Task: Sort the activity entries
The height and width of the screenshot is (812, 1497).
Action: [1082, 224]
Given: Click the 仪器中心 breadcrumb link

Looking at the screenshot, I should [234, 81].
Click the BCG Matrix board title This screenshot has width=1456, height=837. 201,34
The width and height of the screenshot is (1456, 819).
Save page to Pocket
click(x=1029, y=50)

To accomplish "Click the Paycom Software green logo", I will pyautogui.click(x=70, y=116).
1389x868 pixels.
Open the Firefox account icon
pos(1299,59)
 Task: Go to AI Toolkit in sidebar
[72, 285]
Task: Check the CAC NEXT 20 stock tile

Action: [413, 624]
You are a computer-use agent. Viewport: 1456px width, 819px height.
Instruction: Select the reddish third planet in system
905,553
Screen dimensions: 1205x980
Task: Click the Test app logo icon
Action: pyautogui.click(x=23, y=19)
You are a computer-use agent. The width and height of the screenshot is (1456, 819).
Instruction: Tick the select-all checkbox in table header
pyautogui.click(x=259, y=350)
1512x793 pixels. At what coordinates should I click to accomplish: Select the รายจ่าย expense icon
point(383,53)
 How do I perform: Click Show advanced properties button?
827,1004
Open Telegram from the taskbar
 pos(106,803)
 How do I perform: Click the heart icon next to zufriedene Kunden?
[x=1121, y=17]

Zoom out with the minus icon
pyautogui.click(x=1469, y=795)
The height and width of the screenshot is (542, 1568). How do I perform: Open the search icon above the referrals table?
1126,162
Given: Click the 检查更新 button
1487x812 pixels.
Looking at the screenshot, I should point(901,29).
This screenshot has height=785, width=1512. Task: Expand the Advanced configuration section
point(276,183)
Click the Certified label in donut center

#####

Assigned task
Retype the whole of the material word for word.

Solution below
Task: Sort the activity entries
The height and width of the screenshot is (812, 1497).
Action: [1082, 224]
Given: Click the 仪器中心 breadcrumb link

Looking at the screenshot, I should [234, 81].
Click the BCG Matrix board title This screenshot has width=1456, height=837. 201,34
The width and height of the screenshot is (1456, 819).
Save page to Pocket
click(x=1029, y=50)

To accomplish "Click the Paycom Software green logo", I will pyautogui.click(x=70, y=116).
1389x868 pixels.
Open the Firefox account icon
pos(1299,59)
 Task: Go to AI Toolkit in sidebar
[72, 285]
Task: Check the CAC NEXT 20 stock tile

Action: [413, 624]
You are a computer-use agent. Viewport: 1456px width, 819px height.
Instruction: Select the reddish third planet in system
905,553
Screen dimensions: 1205x980
Task: Click the Test app logo icon
Action: pyautogui.click(x=23, y=19)
You are a computer-use agent. The width and height of the screenshot is (1456, 819).
Instruction: Tick the select-all checkbox in table header
pyautogui.click(x=259, y=350)
1512x793 pixels. At what coordinates should I click to accomplish: Select the รายจ่าย expense icon
point(383,53)
 How do I perform: Click Show advanced properties button?
827,1004
Open Telegram from the taskbar
 pos(106,803)
 How do I perform: Click the heart icon next to zufriedene Kunden?
[x=1121, y=17]

Zoom out with the minus icon
pyautogui.click(x=1469, y=795)
The height and width of the screenshot is (542, 1568). How do I perform: Open the search icon above the referrals table?
1126,162
Given: Click the 检查更新 button
1487x812 pixels.
Looking at the screenshot, I should point(901,29).
This screenshot has height=785, width=1512. Task: Expand the Advanced configuration section
point(276,183)
Click the Certified label in donut center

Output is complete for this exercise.